Dietary L-carnitine supplementation recovers the hepatic damage induced by high-fat diet in Nile tilapia (Oreochromis niloticus L.) via activation of Nrf2/Keap pathway and inhibition of pro-inflammatory cytokine.

Abstract

A feeding trial for 8 weeks was performed to explore whether nutritional supplementation of L-carnitine may minimize the adverse effects of high-fat diet (HFD) on tilapia growth performance, antioxidant, immune parameters, inflammatory response, histopathology of liver, kidney, and intestine, as well as hepatic lipid metabolism aiming to reveal the mechanism and providing a shred of molecular evidence in Nile tilapia (Oreochromis niloticous). Six groups of the Nile tilapia (17.13 $\pm$ 0.49 g) in triplicate were fed for 60 days. Six experimental diets were formulated, incorporating different concentrations of L-carnitine. The first three groups were administered a diet comprising 6% fat, with L-carnitine concentrations of 0, 0.5, and 1 g/kg diet was designated as F6Car0, F6Car0.5, and F6Car1, respectively. Moreover, the fourth, fifth, and sixth groups were fed on a diet containing 12% fat, with L-carnitine concentrations of 0, 0.5, and 1 g/kg diet, respectively termed F12Car0, F12Car0.5, and F12Car1. The main results were as follows: compared to the control group HFD caused a significant reduction in BWG and PER (P > 0.05), but significantly increased the feed conversion rate (FCR), hepatosomatic index (HSI), intraperitoneal fat (IPF), as well as increased visceral fat deposits and liver fat accumulation with higher activities of serum aminotransferases, glucose, triglycerides, and cholesterol. HFD exacerbates hepatic lipid accumulation by enhancing lipogenic gene expression. HFD-fed fish exhibited the lowest crude protein and highest crude fat levels.
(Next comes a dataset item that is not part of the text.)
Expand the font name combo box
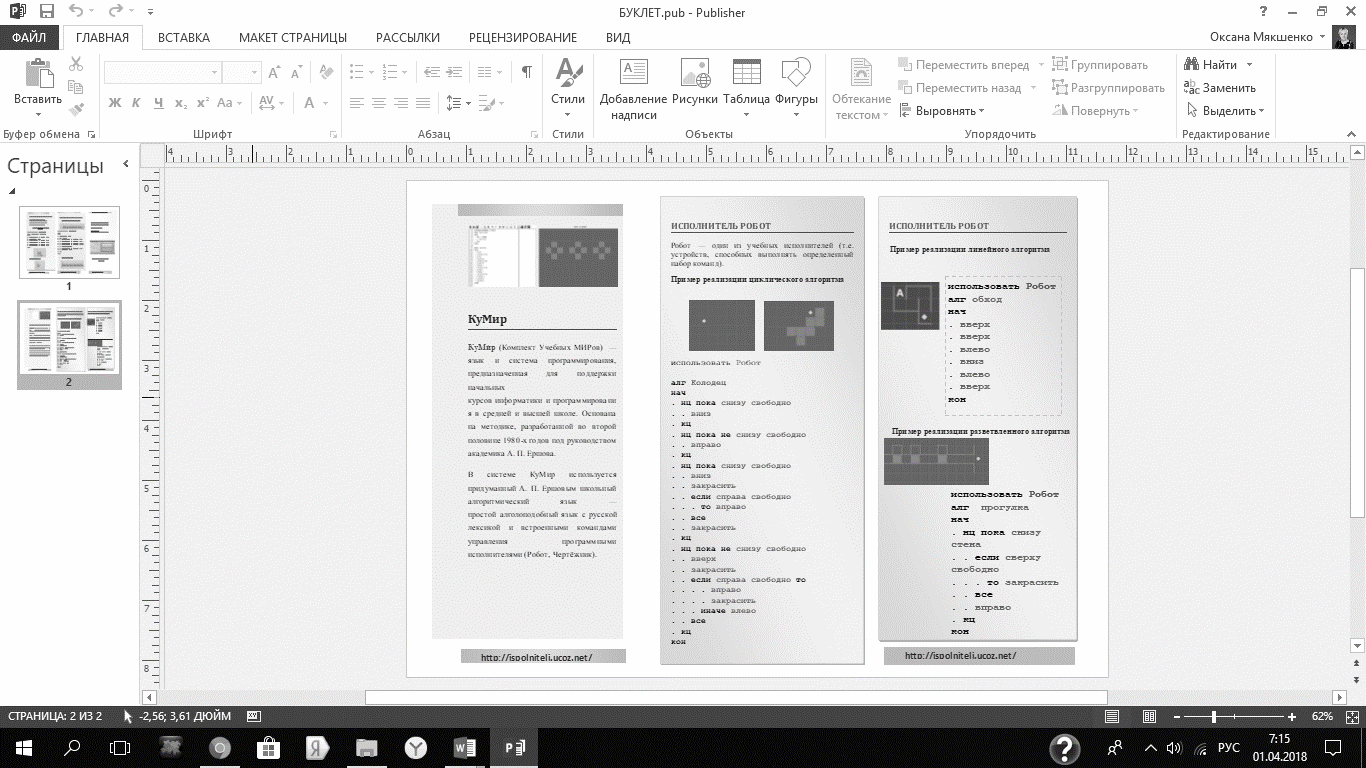The width and height of the screenshot is (1366, 768). point(214,73)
This study demonstrates that dietary supplementation with L-carnitine significantly boosts growth, improves hemato-biochemical parameters, decreases lipogenesis, elevates lipolysis pathway genes, and lowers lipid levels, thereby rebalancing lipid metabolism and lessening hepatic steatosis. It also mitigates inflammation by downregulating pro-inflammatory genes, upregulating immune genes, and positively affecting Nile tilapia's histopathology.